Погрузившись в меланхолию, Потемкин ехал медленно – поездка в трясущейся карете была не из легких, – но затем вдруг приказал гнать лошадей быстрее. Промчавшись по пыльным дорогам через города и деревни, он прибыл в Яссы через восемь дней после того, как покинул город на Неве. Поездка подточила его и без того ослабевшее здоровье. Он написал Екатерине, что чувствует прикосновение руки смерти. У него появились симптомы малярии, которую он перенес в Крыму в 1783 году. Путешествуя по югу, он отказывался принимать хинин и другие лекарства, прописанные ему тремя докторами, которые его сопровождали; как и Екатерина, он был убежден, что лучший способ вылечиться – позволить организму самому решить свои проблемы. Вместо рекомендованной докторами диеты, он много ел и злоупотреблял спиртным. Чтобы смягчить боль, он обвязывал голову мокрым полотенцем. Когда Потемкин приехал в Яссы, его подчиненные послали за его племянницей, Сашенькой Браницкой, надеясь, что она убедит его проявить благоразумие и согласиться на лечение. Александра спешно прибыла из Польши. В середине сентября у Потемкина началась лихорадка, и он не мог унять дрожь в течение двенадцати часов. Он писал Екатерине: «Прошу отыскать для меня шлафрок китайский и прислать. Оный крайне мне нужен». Русский посол в Вене, Андрей Разумовский, в письме сообщил, что может прислать «самого первого пианиста и лучшего композитора в Германии», чтобы утешить его. Предложение было сделано, и композитор согласился, но у Потемкина не было времени ответить, и Вольфганг Амадей Моцарт не приехал.
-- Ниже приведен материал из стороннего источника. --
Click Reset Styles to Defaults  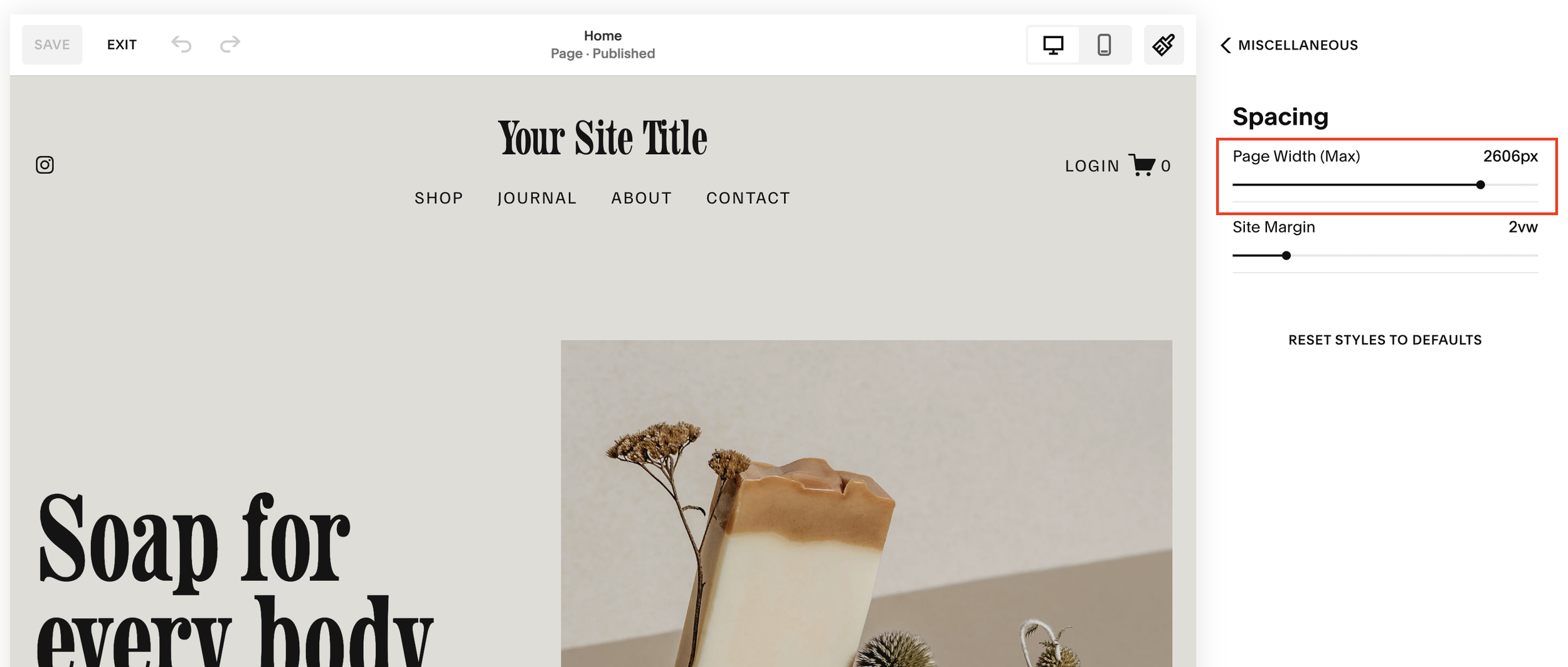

С трудом вынося влажный воздух Ясс, Потемкин дважды уезжал за город в надежде, что там ему будет легче дышать, а затем возвращался. В Санкт-Петербурге Екатерина ждала известий и писем от него, и попросила графиню Браницкую писать ей каждый день. Ради Потемкина Екатерина изменила свое отношение к докторам и лекарствам: «Ежели нужно, прими, что тебе облегчение, по рассуждению докторов, дать может. Да, приняв, прошу уже и беречь себя от пищи и питья, лекарству противных». При поддержке Александры врачи, наконец, убедили больного принимать лекарства. Несколько дней, казалось, что он пошел на поправку. Затем лихорадка и сонливость вернулись. Заявляя, что он «горит», Потемкин требовал мокрых полотенец, пил холодные напитки и вылил себе на голову бутылку одеколона. Он просил, чтобы все окна были открыты настежь, а когда и это не смогло остудить его, потребовал, чтобы его вынесли в сад. Каждый день он настойчиво спрашивал, не было ли известий от императрицы, а когда приносили новое письмо, плакал, читал и перечитывал письмо и постоянно целовал его. Когда ему приносили государственные документы и зачитывали их, он едва находил в себе силы поставить под ними подпись. Было ясно, что он умирает; сам Потемкин тоже осознавал это. Он отказался принимать хинин. «Я не поправлюсь. Я давно уже болею… да свершится Божья воля. Молитесь за мою душу и не забывайте меня, когда я умру. Я никогда никому не желал зла. И всегда хотел сделать людей счастливыми. Я не плохой человек и не злой гений нашей матушки, императрицы Екатерины, как о том говорят». Он попросил о последнем причастии, и когда обряд был совершен, успокоился. Гонец из Москвы принес еще одно письмо от Екатерины, а также шубу и шелковый халат, который он просил. Он расплакался и спросил у Александры: «Скажи мне честно, я поправлюсь?» Она заверила его, что тот обязательно выздоровеет. Он взял ее руки и погладил их. «Какие хорошие ручки, – сказал он, – они так часто меня утешали».